I often get a bit annoyed when people talk about “80’s music” (as if a decade can be a genre) and then cite the likes of “Rick Astley” and “T’Pau” as an example of what they mean. As someone who lived through that unfairly maligned decade, whose formative experiences way back then left me with a love of bands such as The Waterboys and Cocteau Twins, The Smiths and Aztec Camera, I can help put the record straight.
The eighties were a time of significant change; the post-punk mixing pot gave us all manner of new adventures, new technology, and new potential. “Paradise Cove” is the first taste of Bleach Dreamer’s debut ep, If You Even Care, and if ever you wondered what the eighties sounded like, not an insignificant amount of it sounded a lot like this!
Like bands such as The Blue Nile and Orange Juice before them, “Paradise Cove” balances that sound of the new pop ethic, one based on the sonic world that synths were starting to offer the music maker, but a pop that also oozes sophistication. It was the blueprint that the New Romantics, as they would soon be known, would later commercialize and cash in on, but before that happened, a wealth of cool music came from labels such as Sarah and Postcard Records, and, of course, the luminous 4AD. This would have fit right into such an independent taste maker’s catalogue.
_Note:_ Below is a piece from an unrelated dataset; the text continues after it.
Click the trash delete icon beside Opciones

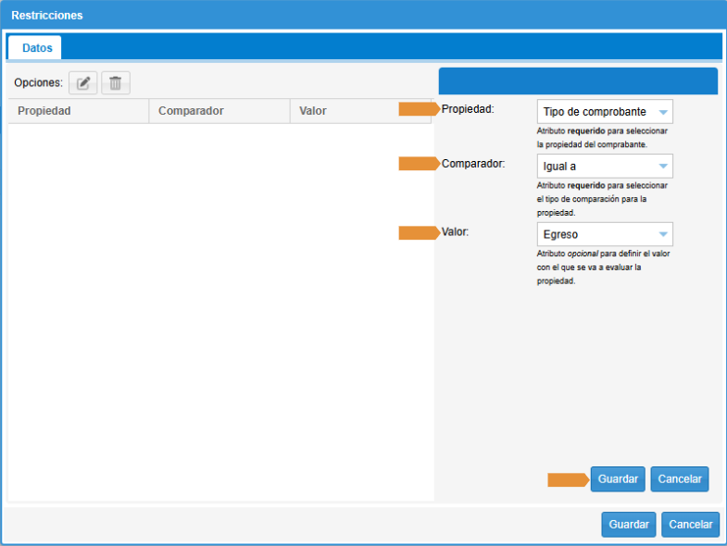coord(116,83)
Of course, I’m not suggesting that Bleach Dreamer are merely a pastiche of what has gone before, nothing could be further from the truth, but there is plenty of that same blend of elegance and dreamstate, sonic seduction and groove that marked such pop bands, pop that reached for sonic heights rather than accepting the lowest common denomenators that seems, sadly, to have become that genres norm today.
“Paradise Cove” is subtly nostalgic but, in the way that music is cyclical, perfect for the here and now, a blend of the best of what has gone before and a taste of what might be again. But more than anything, it is a reminder that pop music, even the most accessible and gently infectious, can still meet some impressive sonic standards, if it wants to.